Family Affair : '51 Birch Street' Uncovers the Inner Lives of Parents
By Tom White
Until we become parents, our own parents are those mythical, mystical
authority figures whom we have only known as authority figures. Your
parents were the grown-ups who taught you table manners, scolded you,
dressed you, supported you, grounded you and rewarded you. And they are
always your parents; no matter how old you are or mature you think you
are, you can't help melting into a sheepish puddle trying to please
them. No matter how hard you try, you just can't kill your inner Beaver
Cleaver.
Sooner or later, you want to know about your parents--I mean, really
know. You rummage through the attic for clues in old letters, you look
through high school year books, you listen in on cocktail parties. Who
are these people, really? How am I like them?
Not long after the sudden passing of filmmaker Doug Block's mother,
Mina, his father, Mike, married his former secretary, Kitty, and put
the Long Island family home of 54 years on the market, with the intent
of moving to Florida. Such a series of convulsive events set Block in
motion to explore the question, "Do you really want to know your
parents?" in his latest film, 51 Birch Street ( www.51birchstreet.com
), which kicks off its theatrical run Wednesday, October 18, in New
York through Truly Indie. We caught up with Block by phone to talk
about the autobiographical/personal documentary genre, parents and
parenting, and life in suburbia.
IDA: The film opens with footage of your parents, when
your mother was still alive. Were you actually making a film about your
parents before your mother passed, or was this for posterity?
Filmmaker Doug Block (left) with his father, Mike
Doug Block: No, I never intended to make a film about
my parents. It felt like I shot a huge amount with my parents, here and
there over the years, but I did two fairly large, in-depth interviews
with them--one where I individually interviewed them about their family
history, just for my sisters and I to have. So I shot those ten years
ago and never looked at them again. And I thought I might do a wedding
film--a film based on some of the weddings that I've shot over the years,
and interview them about their wedding day and kind of got off on the
subject of marriage in general; this was seven years ago.

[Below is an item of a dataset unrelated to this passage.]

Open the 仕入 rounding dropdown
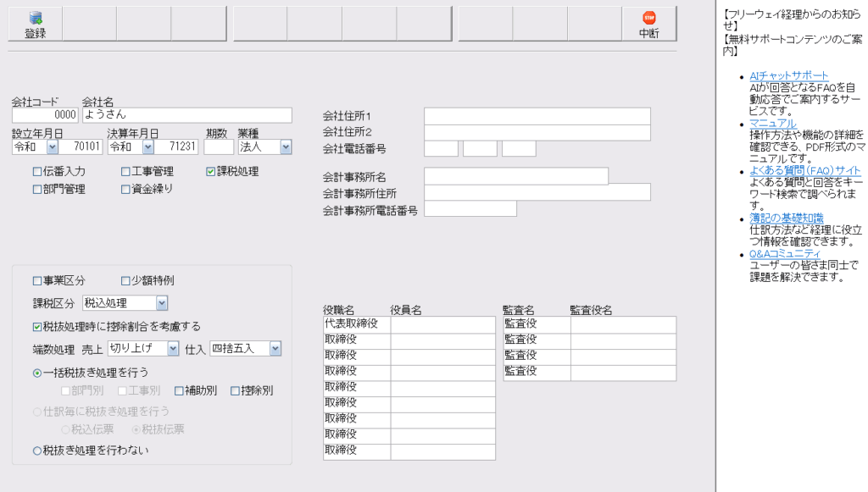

IDA: I noticed in the closing credits that one of the
many people you thank is Ross McElwee. With respect to the
autobiographical or personal documentary genre, what is it about
McElwee's work in particular that has inspired you as a filmmakerand
particularly with regard to this film?
DB: Well, I didn't thank him for his overall
influence; he specifically helped me in certain ways. But Ross is fully
to blame for my being a documentary filmmaker, thanks to Sherman's
March. It was the first documentary that I ever saw that was as
entertaining as any fiction film. I hadn't even considered doing
documentaries; I always thought I'd be a fiction filmmaker. And it
turned my head around. His style is also sort of a signpost for where I
can't go, because Ross has already been there. It almost requires that
you find a different style, even though our sensibilities are very
similar. But I consider him to be more of an essay filmmaker, and my
work--and certainly 51 Birch Street--is meant to be very much a narrative,
and I want the audience to think they're watching a fiction film.
Doug Block with his mother, Mina. 1959
IDA: Have you always included yourself in your work?
DB: I think part of that is that I was a professional
cameraman and cinematographer for many years. I shot so many interviews
before I started making my own films that I just kind of gravitated to
wanting to hear my voice asking the questions and having a certain
interaction with the subject. When I did my first film, The Heck with
Hollywood (1992), I'm not in it, but you still hear my voice, asking
questions, and there are two different references to Doug Block in it.
Home Page (1999) was the transition to being on camera and being part
of the movie more, bringing my family into it. And I have to say I went
full blast into 51 Birch Street. That's a personal film.
IDA: I wanted to talk about the
personal/autobiographical doc genre and the take on it vis vis the
gatekeepers, or commissioning editors, as it were. There was somewhat
of a resistance in the 1990s towards the genre, even from the likes of
HBO's Sheila Nevins. Now, a decade or so later, HBO is behind the film.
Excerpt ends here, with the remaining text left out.